Like everyone else, I have a junk mail filter in my email.

And like everyone else, I get lots of junk mail for drugs I don’t need, money I probably am not really owed, and creams that promise to make me look younger/thinner/prettier, but won’t.

The unusual thing about my junk mail however, is that it is almost always in French.

I find this strange because I do not live in France. I am not even a little French. The closest I come to speaking French is when I order French fries at McDonald’s. Yet I routinely get upwards of five emails a day in French.

Maybe it has something to do with the fact that I use a French dry cleaners or when I was younger, I used to French braid my hair. I do like French toast and when I get my nails done I get a French Manicure. Of course I also like Spanish omelets and Spanish rice, so go figure.

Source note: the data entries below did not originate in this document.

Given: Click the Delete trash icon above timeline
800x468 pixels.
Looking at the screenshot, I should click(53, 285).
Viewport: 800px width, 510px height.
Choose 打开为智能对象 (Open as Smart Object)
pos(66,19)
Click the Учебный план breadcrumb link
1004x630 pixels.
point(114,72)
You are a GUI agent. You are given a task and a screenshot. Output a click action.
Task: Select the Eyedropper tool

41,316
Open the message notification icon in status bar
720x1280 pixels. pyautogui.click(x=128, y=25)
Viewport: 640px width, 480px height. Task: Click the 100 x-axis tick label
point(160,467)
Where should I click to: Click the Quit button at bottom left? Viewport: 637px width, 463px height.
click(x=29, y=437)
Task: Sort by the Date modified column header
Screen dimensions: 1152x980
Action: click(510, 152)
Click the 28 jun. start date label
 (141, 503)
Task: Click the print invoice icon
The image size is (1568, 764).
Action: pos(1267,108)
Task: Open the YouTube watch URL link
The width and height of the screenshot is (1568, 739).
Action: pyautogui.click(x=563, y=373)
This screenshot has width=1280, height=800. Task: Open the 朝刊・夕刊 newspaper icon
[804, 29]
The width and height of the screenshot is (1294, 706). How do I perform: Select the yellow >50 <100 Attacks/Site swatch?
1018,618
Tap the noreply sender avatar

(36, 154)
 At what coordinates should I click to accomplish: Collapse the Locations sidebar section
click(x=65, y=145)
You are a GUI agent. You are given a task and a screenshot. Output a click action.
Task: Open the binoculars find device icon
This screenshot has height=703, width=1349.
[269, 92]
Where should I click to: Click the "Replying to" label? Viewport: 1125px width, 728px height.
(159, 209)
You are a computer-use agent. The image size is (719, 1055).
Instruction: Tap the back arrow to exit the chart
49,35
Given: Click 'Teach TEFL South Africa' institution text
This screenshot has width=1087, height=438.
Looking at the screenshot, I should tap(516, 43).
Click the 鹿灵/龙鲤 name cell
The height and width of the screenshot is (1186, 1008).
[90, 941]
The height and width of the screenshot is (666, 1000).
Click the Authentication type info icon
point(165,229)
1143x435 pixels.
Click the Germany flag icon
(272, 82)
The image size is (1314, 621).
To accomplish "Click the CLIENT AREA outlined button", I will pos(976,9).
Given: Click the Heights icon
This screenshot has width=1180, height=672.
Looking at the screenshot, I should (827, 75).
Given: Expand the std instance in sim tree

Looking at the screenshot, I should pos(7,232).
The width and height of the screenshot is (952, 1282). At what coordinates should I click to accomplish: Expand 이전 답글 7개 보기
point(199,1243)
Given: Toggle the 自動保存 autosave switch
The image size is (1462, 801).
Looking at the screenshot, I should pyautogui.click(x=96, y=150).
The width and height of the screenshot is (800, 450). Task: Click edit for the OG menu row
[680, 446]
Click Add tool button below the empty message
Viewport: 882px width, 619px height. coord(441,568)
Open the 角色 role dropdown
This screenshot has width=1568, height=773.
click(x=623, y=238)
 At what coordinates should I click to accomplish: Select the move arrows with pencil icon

Out of curiousity, I translated the French emails online. I wanted to make sure that I had not won some kind of French lottery, or stood to inherit a large sum of money from a distant French relative, or was wanted by the French authorities for wanton French fry consumption. But sadly (or fortunately) I was merely being spammed, or as they say in French… le spammed.

After awhile, I just started to ignore them, because that is what the French would do. But then one day I suddenly started getting emails in German. This was even more peculiar than the French emails because I really have no German connections. Of course I do drive a German car and my family once had a German Shepherd as a pet, so maybe that had something to do with it. Then I remembered learning that Beckerman in German translates to “baker man,” so maybe they thought I was a German baker.

Eventually I grew accustomed to both the French and German emails and stopped paying attention to my junk mail filter.

And then one day a new email caught my eye. It looked like this:
명. 세우기; (신체기관, 특히 성기의) 발기; 건설, 설립; 건설물

Now this one was a complete mystery to me. I had no idea what language it was and couldn’t even sound it out. But it looked very important and I thought I needed to make sure that I did not have a very, very, very distant relative in Korea or Japan who had died and left me large sums of won or yen.

Fortunately, if you put a document into Google translator it will tell you what a language is, as well as what it says.

So I copied the email, put it in the translator, and found it was, in fact, Korean.

And now, I am pleased to say, I know how to say “erection” in four languages.